When I click the button with the above link, I get a page that says "Internet Explorer cannot display the webpage."

What am I doing wrong?


What I am doing RIGHT is that I am trying to refer some folks to TUG.


----------



## DeniseM (Jan 12, 2009)

I can't open it either.  I will report it to an Admin. - Thanks!


----------



## bigrick (Jan 12, 2009)

Thanks Denise!  It's always nice to know it's not just me.  I hate user errors, especially when I am the user!


----------



## TUGBrian (Jan 13, 2009)

hrm...have to look into that.

for referrals, just make sure when the person joins that they put your name in the referred by box on the new member signup form!


----------



## bigrick (Jan 15, 2009)

TUGBrian said:


> for referrals, just make sure when the person joins that they put your *name *in the referred by box on the new member signup form!



By name, do you mean my TUG user name or my real name?  

TUG user name seems preferable to me since it is unique.  

I don't know if they come here but there are a lot of people out there with my name.  I know this for certain because I bought a timeshare from a private party in another California town.  He looked up mine and my wife's names on the internet and sent the title and some other related mail to the first California couple with our names.  They were not us!  But they were happy I called and were more than happy I actually wanted the timeshare and the additional paperwork.  (Imagine their surprise to receive a timeshare in the mail without spending any money and without attending any presentation.    )

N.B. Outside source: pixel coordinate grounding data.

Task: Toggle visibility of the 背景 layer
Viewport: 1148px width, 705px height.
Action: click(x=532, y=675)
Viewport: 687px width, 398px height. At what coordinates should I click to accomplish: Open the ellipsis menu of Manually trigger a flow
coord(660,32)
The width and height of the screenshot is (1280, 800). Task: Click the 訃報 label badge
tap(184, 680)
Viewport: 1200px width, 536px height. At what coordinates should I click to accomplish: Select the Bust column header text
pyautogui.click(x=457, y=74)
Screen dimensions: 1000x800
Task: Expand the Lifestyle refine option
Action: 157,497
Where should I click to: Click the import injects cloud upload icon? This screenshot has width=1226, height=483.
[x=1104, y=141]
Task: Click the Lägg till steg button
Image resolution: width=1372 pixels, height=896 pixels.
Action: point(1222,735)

So I want to be sure bigrick gets credited properly for referrals from bigrick.  (Any bonus credits you want to throw my way are welcome too of course!)


----------



## TUGBrian (Jan 16, 2009)

either or, however the most common entry is a full name.  I usually track it down to the city the referEE is from as well.


----------



## bigrick (Jan 18, 2009)

Either works.  Wonderful!   

I forgot that this is TUG.  That place where dreams come true ( IOW, I get the timeshare and the trade I want thanks to the wonderful help and info of other TUGgers) and things usually work just the way you want (again, with a little help from other TUGgers like you).


----------